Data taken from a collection
········
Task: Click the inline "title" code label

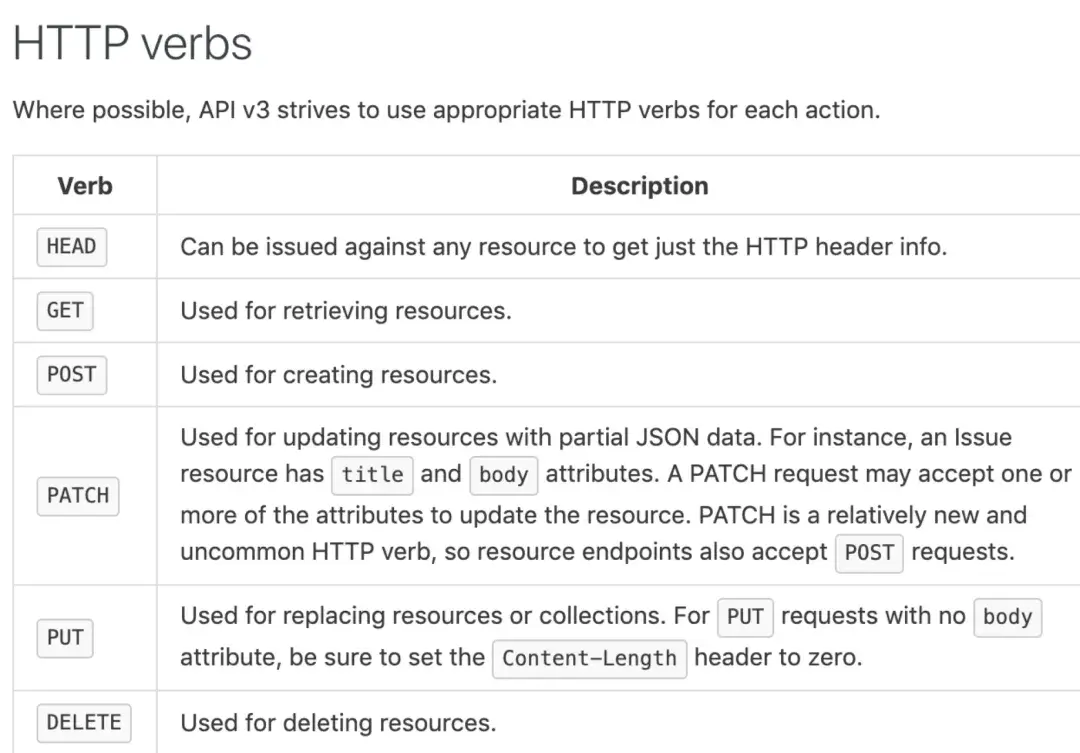Action: 372,474
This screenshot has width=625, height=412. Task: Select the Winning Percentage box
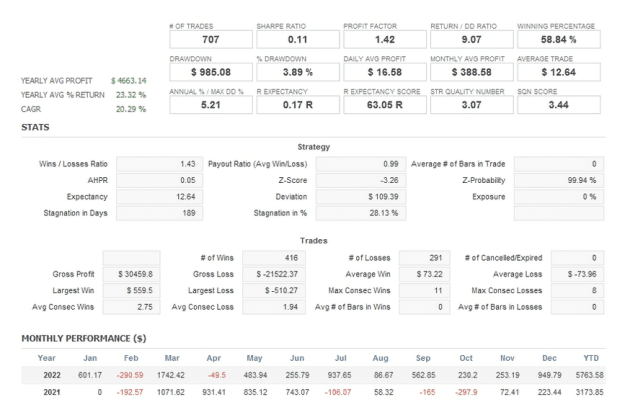pos(558,39)
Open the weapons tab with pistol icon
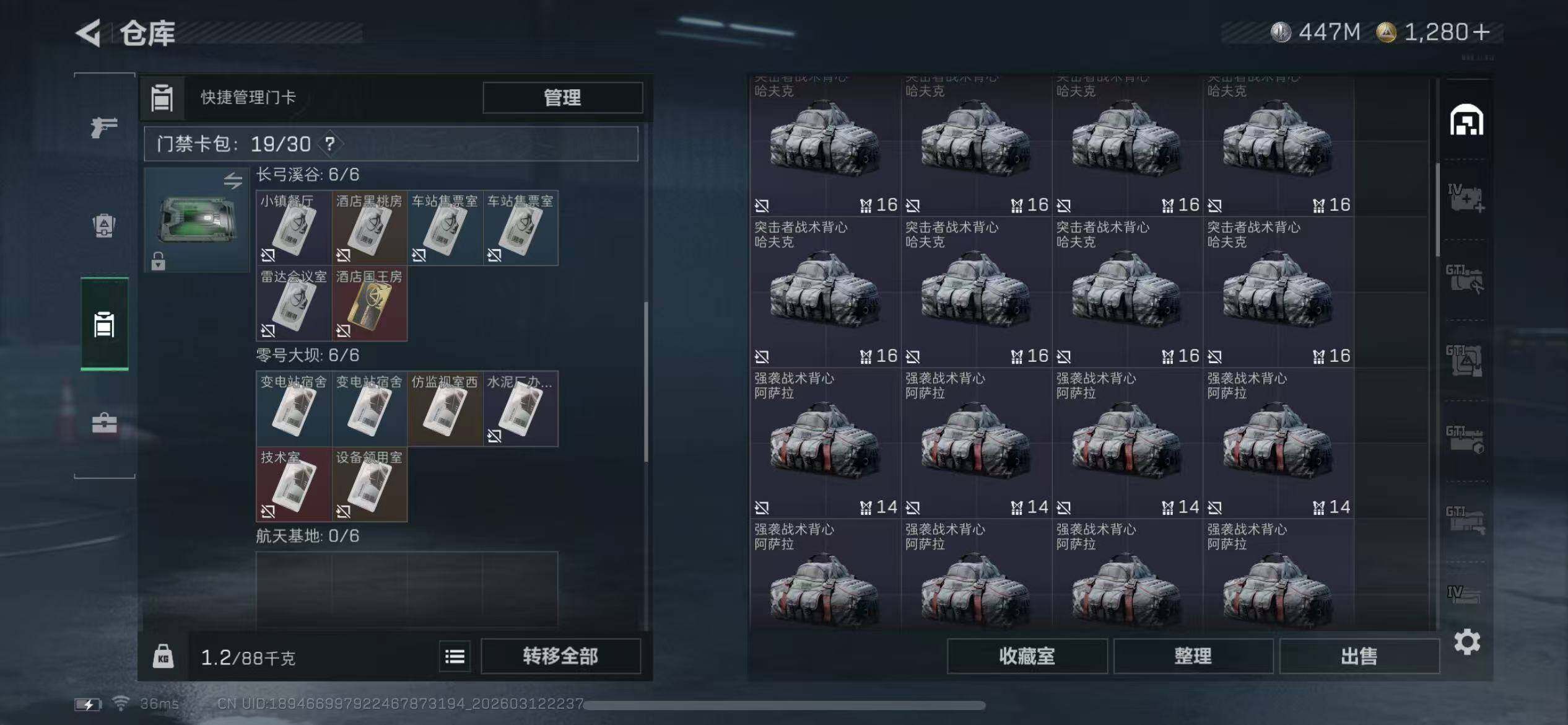 pos(104,127)
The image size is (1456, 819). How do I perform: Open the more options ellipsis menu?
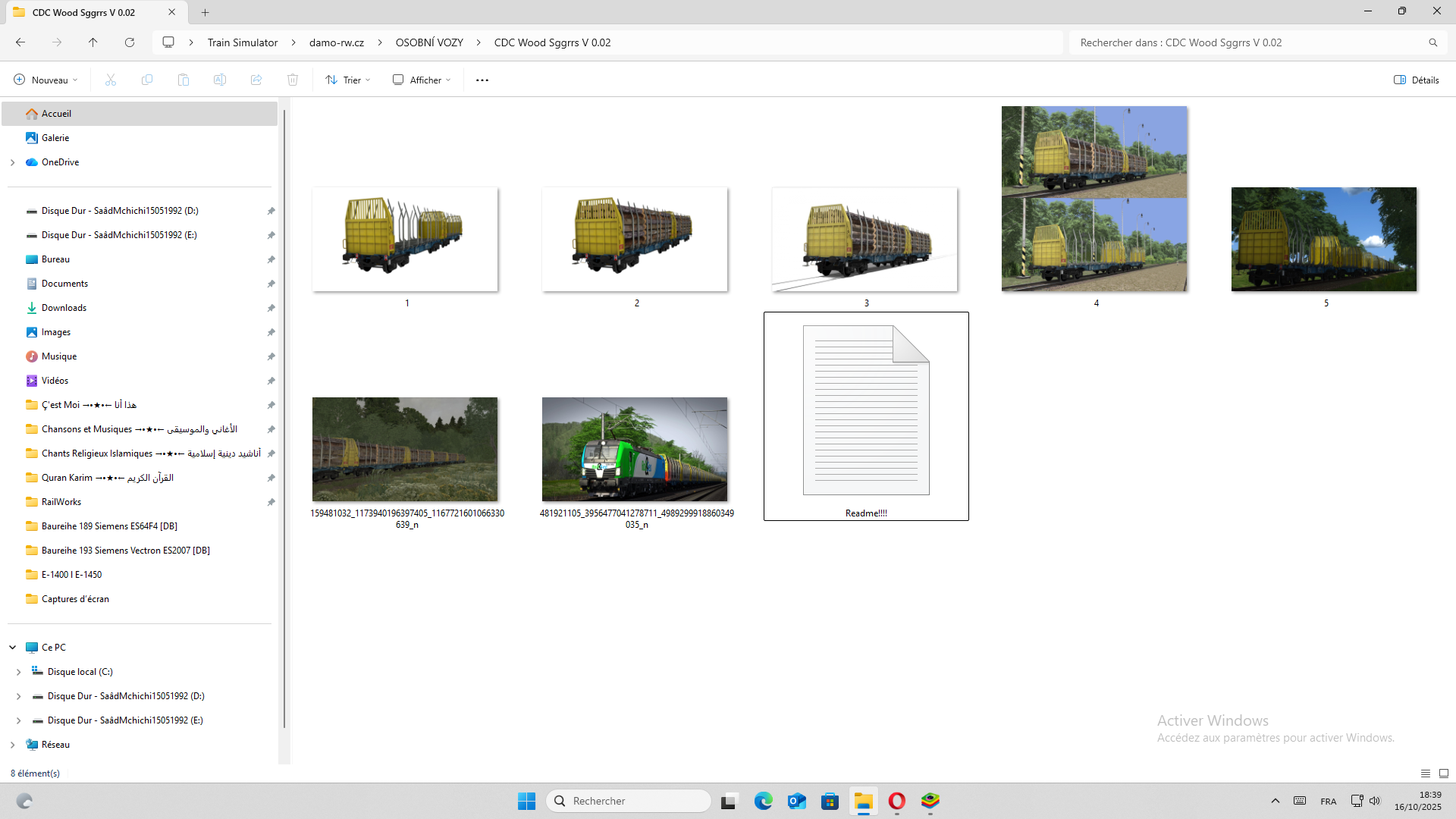[x=482, y=80]
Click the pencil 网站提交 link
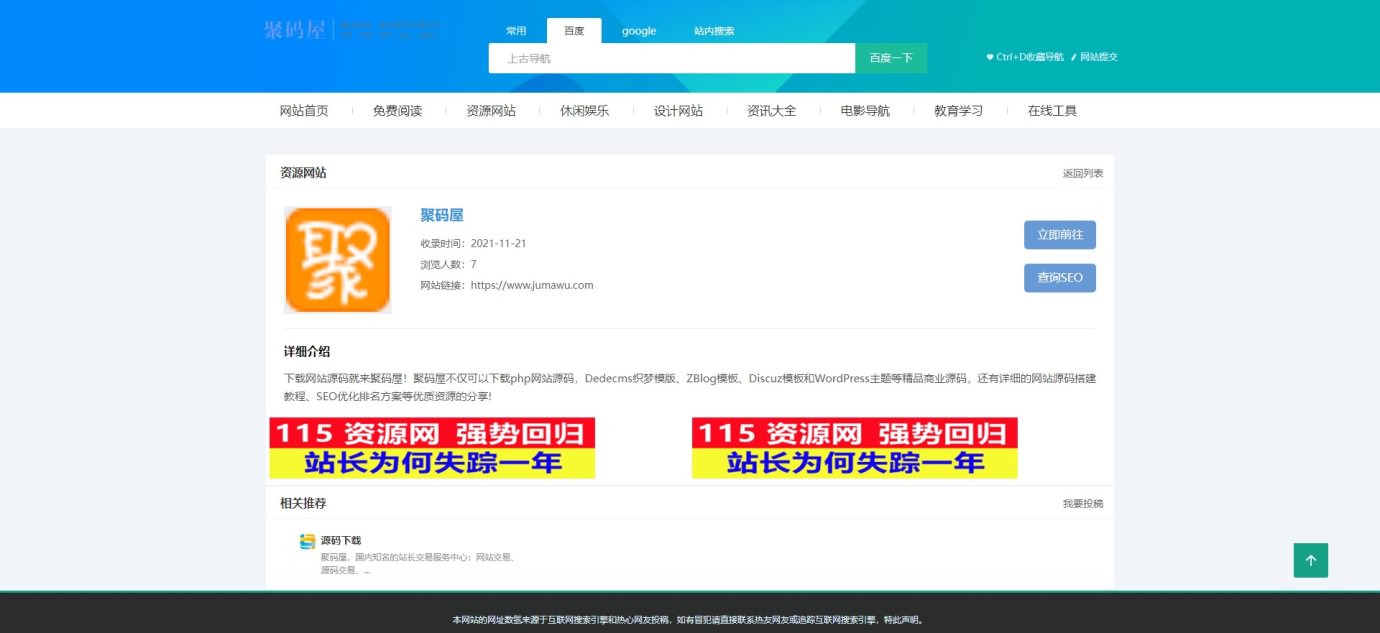This screenshot has width=1380, height=633. pos(1094,57)
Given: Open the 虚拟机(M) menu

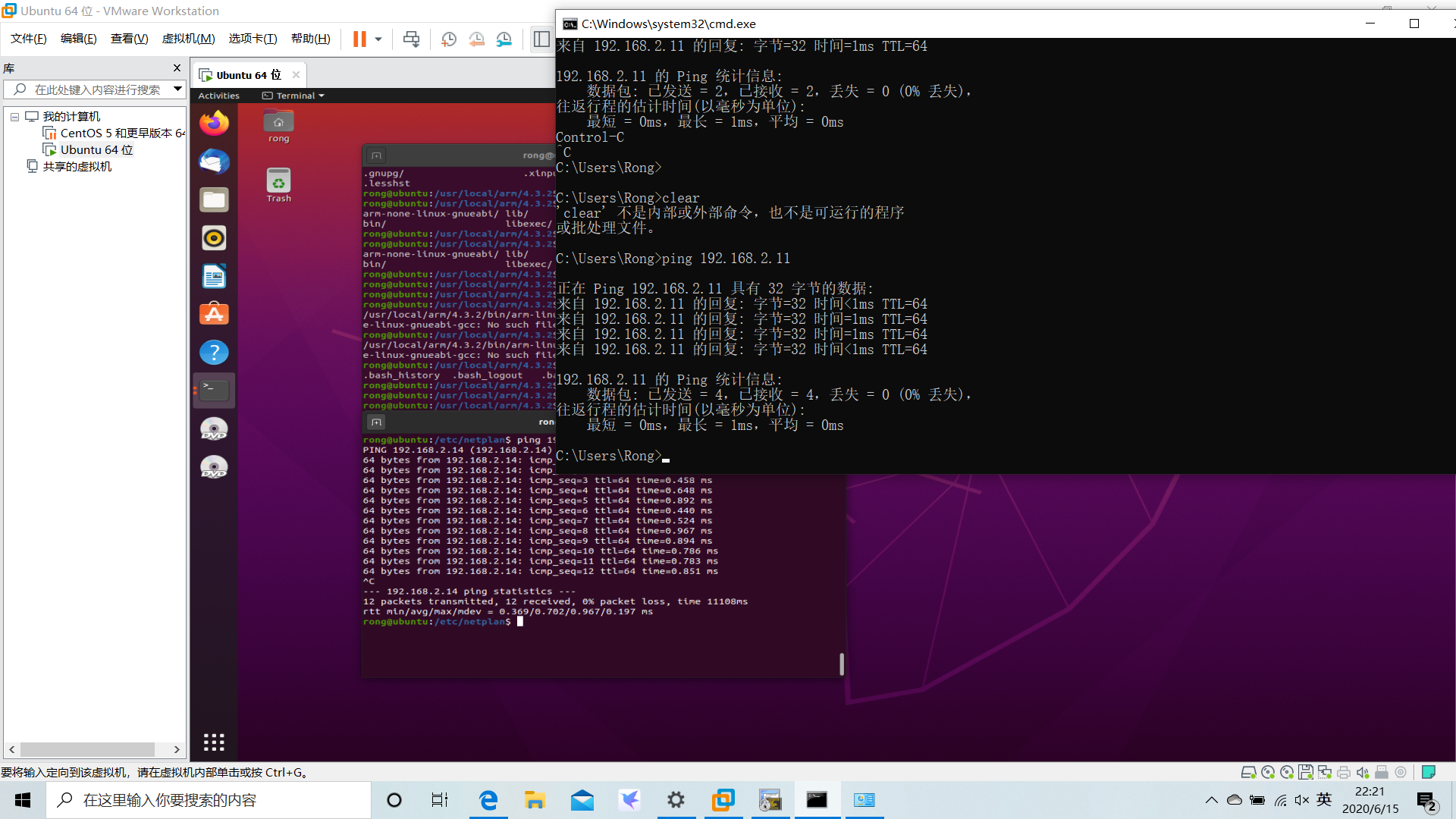Looking at the screenshot, I should pyautogui.click(x=188, y=39).
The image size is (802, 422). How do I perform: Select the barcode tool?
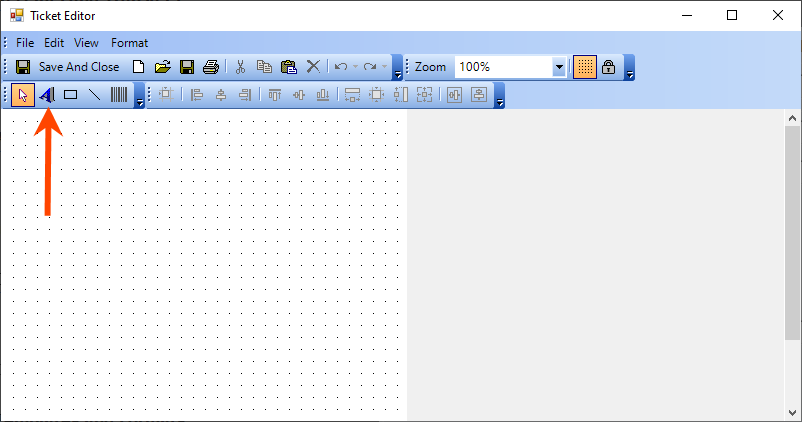pos(119,95)
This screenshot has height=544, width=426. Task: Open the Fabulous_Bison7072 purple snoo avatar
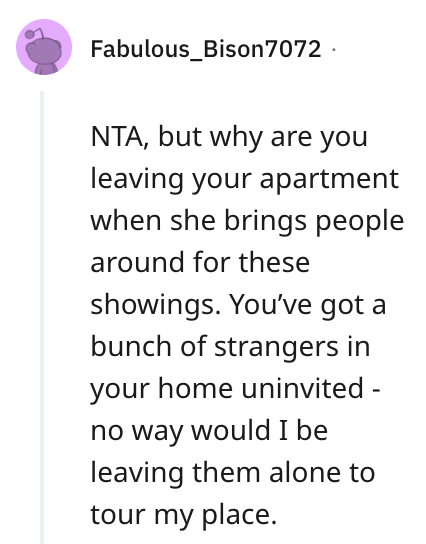tap(44, 47)
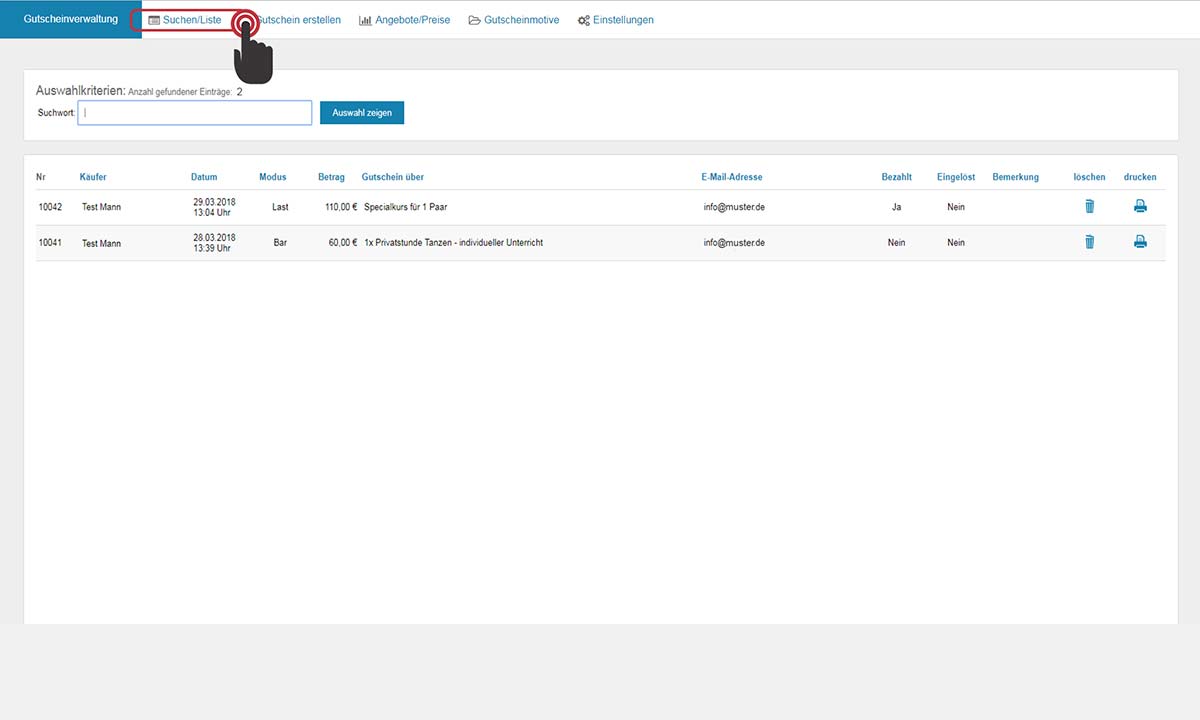
Task: Sort table by Datum column header
Action: 204,177
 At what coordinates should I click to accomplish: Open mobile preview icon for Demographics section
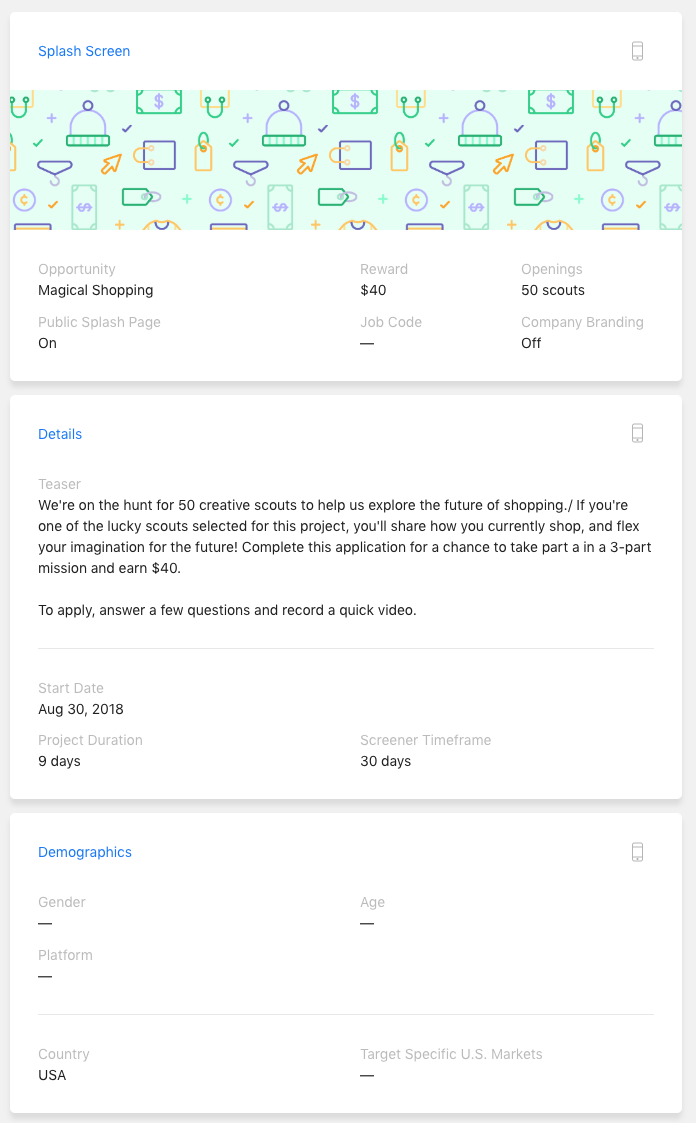637,852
········
Problem details: Copy out every line of the material above word for word, leaving out the pictures.

Output of the task:
Task: Click the inline "title" code label

Action: 372,474
This screenshot has width=625, height=412. Task: Select the Winning Percentage box
pos(558,39)
Open the weapons tab with pistol icon
 pos(104,127)
The image size is (1456, 819). How do I perform: Open the more options ellipsis menu?
[x=482, y=80]
Click the pencil 网站提交 link
This screenshot has width=1380, height=633. pos(1094,57)
Given: Open the 虚拟机(M) menu

Looking at the screenshot, I should pyautogui.click(x=188, y=39).
The image size is (802, 422). How do I perform: Select the barcode tool?
pos(119,95)
This screenshot has height=544, width=426. Task: Open the Fabulous_Bison7072 purple snoo avatar
tap(44, 47)
Task: Sort table by Datum column header
Action: 204,177
 At what coordinates should I click to accomplish: Open mobile preview icon for Demographics section
637,852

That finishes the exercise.